FRAGMENTO DEL DOCUMENTO:
%%

La muerte al fin, la obra de Wenceslao Tejerina, es una invitación a La gaviota de Chéjov sin la aparente parafernalia del teatro. Se da en El Taller de Omar, que es, ¡bendita Buenos Aires!, una casa. Allí sentados, entre los actores que comen empanadas y beben vino con nosotros o juegan al bingo (fraguado para el argumento), bulle lo más poderoso de este ruso, tan lejano y paradójicamente tan común a todas las tradiciones teatrales que conocemos. Ninguna de estas tradiciones variopintas ha podido jamás evadir a Chéjov.

%%

TAREAS:
1: Cite textualmente la parte del fragmento sobre La muerte al fin que va de "La muerte al" a "evadir a Chéjov.", ambos extremos incluidos.
2: Enumere las actividades que, según el fragmento sobre La muerte al fin, realizan los actores durante la función.
3: Prosiga el fragmento sobre La muerte al fin a partir de su última oración, con el mismo tono.

DATOS:
%%

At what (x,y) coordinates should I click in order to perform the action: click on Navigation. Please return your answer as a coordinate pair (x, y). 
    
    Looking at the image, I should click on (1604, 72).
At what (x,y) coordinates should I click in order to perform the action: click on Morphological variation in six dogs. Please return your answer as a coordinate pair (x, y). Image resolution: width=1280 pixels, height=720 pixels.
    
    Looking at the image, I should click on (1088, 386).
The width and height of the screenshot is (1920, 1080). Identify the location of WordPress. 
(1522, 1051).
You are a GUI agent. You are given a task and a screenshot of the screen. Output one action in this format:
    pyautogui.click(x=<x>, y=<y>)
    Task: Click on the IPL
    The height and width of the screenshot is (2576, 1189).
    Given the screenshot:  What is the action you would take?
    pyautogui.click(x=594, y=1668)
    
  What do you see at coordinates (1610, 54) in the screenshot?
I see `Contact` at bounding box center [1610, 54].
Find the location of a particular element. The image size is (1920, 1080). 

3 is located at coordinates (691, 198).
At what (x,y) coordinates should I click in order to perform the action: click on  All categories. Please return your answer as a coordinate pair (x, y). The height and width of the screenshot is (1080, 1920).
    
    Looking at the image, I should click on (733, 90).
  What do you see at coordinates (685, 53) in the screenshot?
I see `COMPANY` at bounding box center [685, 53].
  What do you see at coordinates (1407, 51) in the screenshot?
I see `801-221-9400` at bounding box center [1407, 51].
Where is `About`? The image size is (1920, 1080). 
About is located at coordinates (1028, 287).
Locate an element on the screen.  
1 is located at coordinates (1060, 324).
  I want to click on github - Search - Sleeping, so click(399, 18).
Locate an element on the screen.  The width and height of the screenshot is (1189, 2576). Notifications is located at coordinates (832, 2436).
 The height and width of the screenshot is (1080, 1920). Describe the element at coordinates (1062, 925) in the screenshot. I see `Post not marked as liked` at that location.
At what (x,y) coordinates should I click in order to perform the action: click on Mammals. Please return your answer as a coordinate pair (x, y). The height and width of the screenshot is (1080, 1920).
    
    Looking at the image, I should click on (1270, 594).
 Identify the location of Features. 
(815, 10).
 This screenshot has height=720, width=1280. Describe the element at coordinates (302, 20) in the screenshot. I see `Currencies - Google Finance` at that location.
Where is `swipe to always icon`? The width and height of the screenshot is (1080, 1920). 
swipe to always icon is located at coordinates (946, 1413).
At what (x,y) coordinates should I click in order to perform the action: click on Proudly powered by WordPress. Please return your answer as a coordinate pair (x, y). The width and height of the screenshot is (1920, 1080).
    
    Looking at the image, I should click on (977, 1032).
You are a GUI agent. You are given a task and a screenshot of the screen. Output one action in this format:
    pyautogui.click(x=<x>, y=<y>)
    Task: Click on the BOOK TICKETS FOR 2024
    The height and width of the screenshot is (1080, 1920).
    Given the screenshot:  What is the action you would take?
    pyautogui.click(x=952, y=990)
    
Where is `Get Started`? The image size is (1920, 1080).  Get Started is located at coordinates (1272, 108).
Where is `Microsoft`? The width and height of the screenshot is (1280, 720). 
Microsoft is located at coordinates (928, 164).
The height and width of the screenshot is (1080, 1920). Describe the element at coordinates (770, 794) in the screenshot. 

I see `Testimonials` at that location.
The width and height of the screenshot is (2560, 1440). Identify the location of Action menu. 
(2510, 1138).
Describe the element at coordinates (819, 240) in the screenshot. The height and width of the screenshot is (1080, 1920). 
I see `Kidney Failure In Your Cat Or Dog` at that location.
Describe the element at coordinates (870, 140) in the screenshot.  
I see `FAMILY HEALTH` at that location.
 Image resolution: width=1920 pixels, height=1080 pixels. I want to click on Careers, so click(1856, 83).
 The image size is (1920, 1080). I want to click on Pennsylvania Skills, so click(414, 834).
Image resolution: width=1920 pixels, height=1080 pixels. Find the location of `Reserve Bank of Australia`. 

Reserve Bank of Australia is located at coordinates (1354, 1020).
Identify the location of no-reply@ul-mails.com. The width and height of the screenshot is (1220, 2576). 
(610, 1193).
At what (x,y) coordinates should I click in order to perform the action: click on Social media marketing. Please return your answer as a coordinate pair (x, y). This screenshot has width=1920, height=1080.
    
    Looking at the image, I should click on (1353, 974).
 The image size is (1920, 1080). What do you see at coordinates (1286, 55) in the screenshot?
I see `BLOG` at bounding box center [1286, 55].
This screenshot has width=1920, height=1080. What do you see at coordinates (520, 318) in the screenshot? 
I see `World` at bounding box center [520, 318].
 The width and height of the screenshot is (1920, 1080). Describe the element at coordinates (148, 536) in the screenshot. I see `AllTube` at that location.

%%

RESPUESTAS ESCRITAS:
1:
La muerte al fin, la obra de Wenceslao Tejerina, es una invitación a La gaviota de Chéjov sin la aparente parafernalia del teatro. Se da en El Taller de Omar, que es, ¡bendita Buenos Aires!, una casa. Allí sentados, entre los actores que comen empanadas y beben vino con nosotros o juegan al bingo (fraguado para el argumento), bulle lo más poderoso de este ruso, tan lejano y paradójicamente tan común a todas las tradiciones teatrales que conocemos. Ninguna de estas tradiciones variopintas ha podido jamás evadir a Chéjov.

2:
- Comen empanadas con el público.
- Beben vino con el público.
- Juegan al bingo, fraguado para el argumento.

3:
Así estamos. Y una sensación persiste: somos el futuro de este texto. Somos esos seres que lo han incorporado a su cultura, que conocen y esperan sus metáforas, sus imágenes, su quedo desenlace. La gaviota asesinada porque sí, la venda en la cabeza de Kostja, la pesca ociosa de Trigorin, el monólogo futurista de Nina ante los impávidos espectadores de otro tiempo. Otro tiempo: ese es el milagro que ponen en ejecución Tejerina y sus actores. Al prescindir de telones, butacas, acomodadores y Sugus, todo lo esencial se oferta pulido como un hueso. Todo está allí; somos los espectadores que miramos susurrar a los espectadores de ese monólogo futurista que ahora es historia. Somos los habitantes de una cultura que más o menos conoce los dimes y diretes de este clásico. Sabemos que cuando se estrenó, el 17 de octubre de 1896, levantó abucheos que hicieron que Chéjov se escondiera entre oscuras bambalinas. Juró que iba a desistir del teatro. ¿Y todo esto por qué? ¿Porque las acciones importantes ocurren fuera de escena? ¿Porque lo que queda a la vista es sosegado y aparente, mientras que todos los roles están en ebullición por dentro? ¿Porque las convenciones teatrales de esa época no admitían lo que Chéjov acababa de inventar: una intimidad misteriosa, exaltada, que nunca enunciaba en sus diálogos el tema de le enunciación, sino que simplemente le daba vida? Tuvo que esbozar Stanislavski una teatralidad nueva para que Anton Chéjov se hiciera algo legible. Ahora es para siempre nuestro idioma.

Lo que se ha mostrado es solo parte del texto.